There was the night when I was seventeen and my friend Dirk and I, skipping out on our senior prom, drove to the “big city” of Portland, Maine to find some action. We ended up splitting an ice-cream cake and taking a long walk on the rocks of Pemaquid Point during a blackout. I met children in El Salvador who laughed at my bad Spanish as I interviewed them about hurricane Mitch and how it felt to have their entire village washed away by a flood. I got proposals of marriage then, from pretty teenagers who wanted someone to take them to “El Norte.” “Fifteen will get you 20 in the states,” one U.S. Soldier told me. “Here it will get you a wife who cooks.” One girl had pale blue eyes. A few years later, I'd make my own proposal of marriage, on top of the Eiffel Tower in Paris. We rode the elevator down in silence. The pounding of poorly aimed hammers in New Orleans's Ninth Ward made a sound like rebirth,  but there are only echoes now.

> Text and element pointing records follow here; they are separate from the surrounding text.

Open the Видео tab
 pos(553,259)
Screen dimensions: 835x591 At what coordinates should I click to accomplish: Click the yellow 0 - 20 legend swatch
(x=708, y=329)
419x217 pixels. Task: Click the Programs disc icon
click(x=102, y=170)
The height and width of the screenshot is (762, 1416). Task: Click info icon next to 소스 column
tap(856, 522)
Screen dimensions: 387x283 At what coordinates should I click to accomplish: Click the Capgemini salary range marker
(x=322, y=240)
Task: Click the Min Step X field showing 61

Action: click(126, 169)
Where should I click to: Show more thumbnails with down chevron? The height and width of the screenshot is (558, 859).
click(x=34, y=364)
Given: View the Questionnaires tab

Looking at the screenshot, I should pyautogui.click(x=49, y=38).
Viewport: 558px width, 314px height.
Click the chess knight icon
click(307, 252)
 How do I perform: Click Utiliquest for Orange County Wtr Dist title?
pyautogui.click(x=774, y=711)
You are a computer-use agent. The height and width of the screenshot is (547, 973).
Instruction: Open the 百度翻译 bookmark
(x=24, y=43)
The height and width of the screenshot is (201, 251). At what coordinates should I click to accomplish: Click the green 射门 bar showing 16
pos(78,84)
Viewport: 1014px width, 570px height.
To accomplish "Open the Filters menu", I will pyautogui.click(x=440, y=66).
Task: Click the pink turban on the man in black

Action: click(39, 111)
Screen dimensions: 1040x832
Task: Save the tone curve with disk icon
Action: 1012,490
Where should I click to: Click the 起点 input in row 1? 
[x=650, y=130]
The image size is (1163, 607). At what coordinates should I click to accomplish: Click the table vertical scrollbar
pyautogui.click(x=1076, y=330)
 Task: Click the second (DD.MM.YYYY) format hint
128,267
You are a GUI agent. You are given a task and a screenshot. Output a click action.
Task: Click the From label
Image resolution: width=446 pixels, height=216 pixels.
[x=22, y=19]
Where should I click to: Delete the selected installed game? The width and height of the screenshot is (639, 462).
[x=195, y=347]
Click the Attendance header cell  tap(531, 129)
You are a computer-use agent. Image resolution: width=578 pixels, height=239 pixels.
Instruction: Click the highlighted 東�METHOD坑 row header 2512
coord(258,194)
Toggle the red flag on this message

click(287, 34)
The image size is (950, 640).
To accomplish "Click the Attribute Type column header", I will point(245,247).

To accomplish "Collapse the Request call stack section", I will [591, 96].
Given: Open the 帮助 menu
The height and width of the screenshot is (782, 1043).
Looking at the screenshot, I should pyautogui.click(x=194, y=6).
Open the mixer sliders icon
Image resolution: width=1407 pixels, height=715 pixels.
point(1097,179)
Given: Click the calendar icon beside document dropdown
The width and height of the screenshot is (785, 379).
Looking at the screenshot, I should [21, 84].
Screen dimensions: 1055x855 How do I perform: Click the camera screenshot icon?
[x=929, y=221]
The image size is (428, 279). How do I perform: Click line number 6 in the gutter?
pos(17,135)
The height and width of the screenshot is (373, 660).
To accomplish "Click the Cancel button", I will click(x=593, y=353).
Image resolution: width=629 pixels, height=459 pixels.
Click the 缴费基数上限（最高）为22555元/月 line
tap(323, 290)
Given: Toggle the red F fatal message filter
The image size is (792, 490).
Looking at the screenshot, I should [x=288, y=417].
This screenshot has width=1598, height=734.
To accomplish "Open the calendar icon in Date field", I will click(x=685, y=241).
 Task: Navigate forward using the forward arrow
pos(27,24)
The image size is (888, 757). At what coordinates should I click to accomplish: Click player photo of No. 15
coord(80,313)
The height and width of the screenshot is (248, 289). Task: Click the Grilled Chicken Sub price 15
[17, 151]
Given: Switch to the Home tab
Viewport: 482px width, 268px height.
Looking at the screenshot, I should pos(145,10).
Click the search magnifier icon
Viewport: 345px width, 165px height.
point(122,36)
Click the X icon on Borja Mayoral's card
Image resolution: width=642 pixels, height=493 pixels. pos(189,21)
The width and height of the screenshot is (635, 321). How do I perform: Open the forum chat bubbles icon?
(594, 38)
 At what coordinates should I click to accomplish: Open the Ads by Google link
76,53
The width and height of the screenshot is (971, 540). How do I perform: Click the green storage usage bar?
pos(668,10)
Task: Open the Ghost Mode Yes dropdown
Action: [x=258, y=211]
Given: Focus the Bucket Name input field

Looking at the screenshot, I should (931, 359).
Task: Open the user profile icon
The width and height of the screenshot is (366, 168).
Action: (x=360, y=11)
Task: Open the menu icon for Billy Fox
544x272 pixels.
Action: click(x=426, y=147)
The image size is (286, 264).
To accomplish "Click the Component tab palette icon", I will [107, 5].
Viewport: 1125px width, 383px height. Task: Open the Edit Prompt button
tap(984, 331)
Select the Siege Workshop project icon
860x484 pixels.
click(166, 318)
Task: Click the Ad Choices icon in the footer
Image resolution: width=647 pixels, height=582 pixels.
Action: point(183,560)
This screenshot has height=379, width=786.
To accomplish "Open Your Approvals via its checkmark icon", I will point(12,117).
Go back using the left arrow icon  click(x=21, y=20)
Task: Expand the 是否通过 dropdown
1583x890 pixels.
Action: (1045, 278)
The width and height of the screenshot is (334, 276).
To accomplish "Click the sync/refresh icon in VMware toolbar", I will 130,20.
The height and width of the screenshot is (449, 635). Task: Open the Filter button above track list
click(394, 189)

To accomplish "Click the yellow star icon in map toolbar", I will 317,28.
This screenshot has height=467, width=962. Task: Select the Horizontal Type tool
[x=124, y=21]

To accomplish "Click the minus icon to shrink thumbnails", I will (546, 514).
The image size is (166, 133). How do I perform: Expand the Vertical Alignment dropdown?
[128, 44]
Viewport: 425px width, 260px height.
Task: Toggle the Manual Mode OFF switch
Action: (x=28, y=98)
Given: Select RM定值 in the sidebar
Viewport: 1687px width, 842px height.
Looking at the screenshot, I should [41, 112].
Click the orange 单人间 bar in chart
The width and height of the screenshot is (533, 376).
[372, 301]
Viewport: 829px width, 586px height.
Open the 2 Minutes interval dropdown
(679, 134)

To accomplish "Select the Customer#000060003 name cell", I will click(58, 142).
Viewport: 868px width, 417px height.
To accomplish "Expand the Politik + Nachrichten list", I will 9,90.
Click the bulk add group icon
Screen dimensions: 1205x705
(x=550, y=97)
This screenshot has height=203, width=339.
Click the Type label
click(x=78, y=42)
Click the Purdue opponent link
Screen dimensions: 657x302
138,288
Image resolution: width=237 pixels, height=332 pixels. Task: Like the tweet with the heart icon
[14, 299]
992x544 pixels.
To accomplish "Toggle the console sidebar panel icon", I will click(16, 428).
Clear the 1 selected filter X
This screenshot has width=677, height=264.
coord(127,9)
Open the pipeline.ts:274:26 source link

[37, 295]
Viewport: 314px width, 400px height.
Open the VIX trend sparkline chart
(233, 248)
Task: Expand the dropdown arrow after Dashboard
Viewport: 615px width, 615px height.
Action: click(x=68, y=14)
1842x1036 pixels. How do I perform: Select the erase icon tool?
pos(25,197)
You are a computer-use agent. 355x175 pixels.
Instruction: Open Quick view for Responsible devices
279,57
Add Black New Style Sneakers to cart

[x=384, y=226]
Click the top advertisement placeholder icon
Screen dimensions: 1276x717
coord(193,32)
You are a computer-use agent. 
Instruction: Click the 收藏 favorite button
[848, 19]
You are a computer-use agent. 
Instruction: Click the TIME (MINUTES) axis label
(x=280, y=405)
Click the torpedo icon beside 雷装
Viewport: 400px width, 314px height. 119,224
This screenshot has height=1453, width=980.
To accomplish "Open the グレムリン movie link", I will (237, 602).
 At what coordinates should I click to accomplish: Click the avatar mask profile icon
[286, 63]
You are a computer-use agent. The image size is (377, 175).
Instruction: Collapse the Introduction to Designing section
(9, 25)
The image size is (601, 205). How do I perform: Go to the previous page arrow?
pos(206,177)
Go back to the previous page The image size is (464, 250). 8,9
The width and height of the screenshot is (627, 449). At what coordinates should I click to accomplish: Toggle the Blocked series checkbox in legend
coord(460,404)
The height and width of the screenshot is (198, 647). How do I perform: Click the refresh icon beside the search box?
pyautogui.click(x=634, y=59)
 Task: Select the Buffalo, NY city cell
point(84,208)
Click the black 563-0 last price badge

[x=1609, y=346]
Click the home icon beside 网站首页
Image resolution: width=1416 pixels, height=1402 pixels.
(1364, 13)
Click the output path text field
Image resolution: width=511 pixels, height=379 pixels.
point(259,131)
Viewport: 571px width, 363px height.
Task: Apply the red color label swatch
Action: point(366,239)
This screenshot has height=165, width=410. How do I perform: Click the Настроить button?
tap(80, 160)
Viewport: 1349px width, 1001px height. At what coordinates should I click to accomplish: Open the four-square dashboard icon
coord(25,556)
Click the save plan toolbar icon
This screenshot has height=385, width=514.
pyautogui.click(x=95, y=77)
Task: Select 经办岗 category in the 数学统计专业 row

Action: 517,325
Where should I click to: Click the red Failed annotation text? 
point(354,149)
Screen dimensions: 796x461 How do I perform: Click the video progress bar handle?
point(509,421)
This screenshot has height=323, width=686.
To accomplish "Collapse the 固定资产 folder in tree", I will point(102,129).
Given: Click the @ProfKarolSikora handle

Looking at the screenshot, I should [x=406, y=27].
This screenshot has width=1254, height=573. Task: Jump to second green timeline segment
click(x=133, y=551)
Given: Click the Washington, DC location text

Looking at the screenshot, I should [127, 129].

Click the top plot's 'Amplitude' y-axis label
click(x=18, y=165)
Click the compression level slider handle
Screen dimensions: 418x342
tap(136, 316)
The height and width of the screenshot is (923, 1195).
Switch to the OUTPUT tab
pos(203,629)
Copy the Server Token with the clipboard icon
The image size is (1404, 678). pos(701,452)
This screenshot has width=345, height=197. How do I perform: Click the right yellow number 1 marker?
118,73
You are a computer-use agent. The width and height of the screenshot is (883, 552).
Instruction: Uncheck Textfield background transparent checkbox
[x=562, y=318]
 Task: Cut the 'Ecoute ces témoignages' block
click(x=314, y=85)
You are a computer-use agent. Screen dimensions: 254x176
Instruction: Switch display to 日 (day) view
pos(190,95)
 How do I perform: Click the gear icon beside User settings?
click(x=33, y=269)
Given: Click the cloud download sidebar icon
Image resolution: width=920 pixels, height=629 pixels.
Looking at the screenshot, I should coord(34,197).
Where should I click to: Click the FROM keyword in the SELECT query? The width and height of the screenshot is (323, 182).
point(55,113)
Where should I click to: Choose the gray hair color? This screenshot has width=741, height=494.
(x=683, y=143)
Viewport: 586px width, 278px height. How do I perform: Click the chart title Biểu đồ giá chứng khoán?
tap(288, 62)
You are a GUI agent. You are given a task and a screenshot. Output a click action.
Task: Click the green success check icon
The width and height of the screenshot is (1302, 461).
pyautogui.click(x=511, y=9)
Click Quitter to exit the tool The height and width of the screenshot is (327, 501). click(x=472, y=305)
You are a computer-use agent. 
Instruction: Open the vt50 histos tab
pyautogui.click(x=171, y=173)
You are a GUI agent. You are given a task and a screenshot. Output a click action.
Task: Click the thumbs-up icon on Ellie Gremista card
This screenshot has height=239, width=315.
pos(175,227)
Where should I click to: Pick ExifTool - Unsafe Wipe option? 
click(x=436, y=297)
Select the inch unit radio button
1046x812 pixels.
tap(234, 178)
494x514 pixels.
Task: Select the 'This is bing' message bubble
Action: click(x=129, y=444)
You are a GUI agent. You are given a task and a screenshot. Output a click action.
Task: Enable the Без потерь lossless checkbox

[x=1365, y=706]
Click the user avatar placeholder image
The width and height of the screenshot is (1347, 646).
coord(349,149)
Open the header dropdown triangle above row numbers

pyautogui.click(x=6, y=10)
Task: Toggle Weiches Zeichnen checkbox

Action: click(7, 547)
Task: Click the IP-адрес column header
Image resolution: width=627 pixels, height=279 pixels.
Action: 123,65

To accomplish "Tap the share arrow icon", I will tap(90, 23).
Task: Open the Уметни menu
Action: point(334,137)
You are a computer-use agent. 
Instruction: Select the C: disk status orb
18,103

I remember these moments, but I didn't capture them. What did the nightclub smell like? What beer was I drinking? How did cool moonlight feel on the hot sands of the Sahara? What kind of ice-cream cake did we eat? What did we talk about as we walked the rocks? What did Paige say to me to keep my attention through the Demerol haze? What was that New Orleans barber's name and why did he rebuild his shop where no one lived to grow hair? How did I feel?
I write, sure, but I don't want to live only through my words. I like it out here in the dirt. But I do wish I'd captured a few more of those butterflies.





1 comment:

  1. That's how I feel about people who's eye is constantly behind a camera, no matter the event.